Tuesday, October 18, 2011

Moving forward

I feel like I'm beginning to settle back into a routine.  Unfortunately, my typical routine tends to lack productivity in general so very little was accomplished which I was kind of bummed about but ah well.  I need to look at it in small pieces and it won't be so intimidating to do and I won't be so inclined to procrastinate.  Anyway, my "to do" list aside, I have started to fall back into an overall feeling of normalcy again.

For the first time in weeks, I logged back into my Google Reader.  There is so much I haven't read but a large part of me doesn't really care.  Most important I read what my friends (two of my bridesmaids, specifically) have written and my goodness it was a wake up call for me.  It was very much a get over yourself moment.  With the wedding and the honeymoon, I've allowed it to be all about me and I feel like I've neglected the interests of the people who are closest to me.  

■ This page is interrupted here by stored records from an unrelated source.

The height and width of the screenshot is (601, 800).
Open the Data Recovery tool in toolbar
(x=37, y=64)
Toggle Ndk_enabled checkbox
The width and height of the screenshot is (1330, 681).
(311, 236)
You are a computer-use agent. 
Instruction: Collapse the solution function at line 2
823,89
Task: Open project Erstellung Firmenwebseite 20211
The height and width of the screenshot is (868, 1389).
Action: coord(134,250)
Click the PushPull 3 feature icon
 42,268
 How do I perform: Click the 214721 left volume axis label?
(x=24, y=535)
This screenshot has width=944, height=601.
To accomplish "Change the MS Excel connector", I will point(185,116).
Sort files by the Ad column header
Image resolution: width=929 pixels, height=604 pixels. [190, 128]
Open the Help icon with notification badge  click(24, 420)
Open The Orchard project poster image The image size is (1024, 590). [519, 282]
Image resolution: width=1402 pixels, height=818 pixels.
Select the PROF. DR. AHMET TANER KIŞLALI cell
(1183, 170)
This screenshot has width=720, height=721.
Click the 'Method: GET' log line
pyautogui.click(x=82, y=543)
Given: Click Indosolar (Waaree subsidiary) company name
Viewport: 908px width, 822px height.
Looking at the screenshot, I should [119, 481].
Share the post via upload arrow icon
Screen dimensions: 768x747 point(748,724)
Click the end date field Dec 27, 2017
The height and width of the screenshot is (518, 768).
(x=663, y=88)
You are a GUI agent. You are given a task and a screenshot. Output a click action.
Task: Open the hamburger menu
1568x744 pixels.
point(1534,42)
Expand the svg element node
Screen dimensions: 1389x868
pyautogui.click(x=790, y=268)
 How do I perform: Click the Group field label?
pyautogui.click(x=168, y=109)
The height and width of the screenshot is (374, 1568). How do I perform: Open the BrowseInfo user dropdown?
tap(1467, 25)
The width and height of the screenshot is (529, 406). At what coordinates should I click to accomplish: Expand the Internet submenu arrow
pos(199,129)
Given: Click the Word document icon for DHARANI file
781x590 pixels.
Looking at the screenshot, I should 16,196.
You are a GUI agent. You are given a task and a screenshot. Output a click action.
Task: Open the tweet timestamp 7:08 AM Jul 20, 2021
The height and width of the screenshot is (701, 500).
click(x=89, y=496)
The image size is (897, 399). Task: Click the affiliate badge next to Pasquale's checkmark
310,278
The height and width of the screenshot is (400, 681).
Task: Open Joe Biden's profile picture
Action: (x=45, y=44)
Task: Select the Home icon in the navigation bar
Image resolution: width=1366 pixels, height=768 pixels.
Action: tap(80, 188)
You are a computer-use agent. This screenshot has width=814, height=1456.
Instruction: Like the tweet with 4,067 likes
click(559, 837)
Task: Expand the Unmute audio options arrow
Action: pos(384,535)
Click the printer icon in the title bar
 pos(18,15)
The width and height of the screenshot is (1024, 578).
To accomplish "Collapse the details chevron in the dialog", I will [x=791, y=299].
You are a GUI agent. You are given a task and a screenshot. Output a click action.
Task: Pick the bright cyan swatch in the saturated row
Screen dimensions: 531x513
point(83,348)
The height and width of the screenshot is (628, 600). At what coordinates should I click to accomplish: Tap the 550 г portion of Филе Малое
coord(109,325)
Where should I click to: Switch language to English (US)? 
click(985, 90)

Sure I got married.  It was and is a big deal in my life and a huge step forward for me; however, I'm not the only one working toward their dreams.  Of course, this isn't their blog so I can only get into it a little bit here so the sake of their privacy (not that anyone is reading this aside from them, but still).  Reading their most recent posts, I couldn't be happier for them.   One of my bridesmaids finished her college degree after years and years of effort overcoming numerous setbacks and I couldn't be more proud of her.  She actually accomplished this before the wedding and I really didn't do enough to show her how happy I am for her.  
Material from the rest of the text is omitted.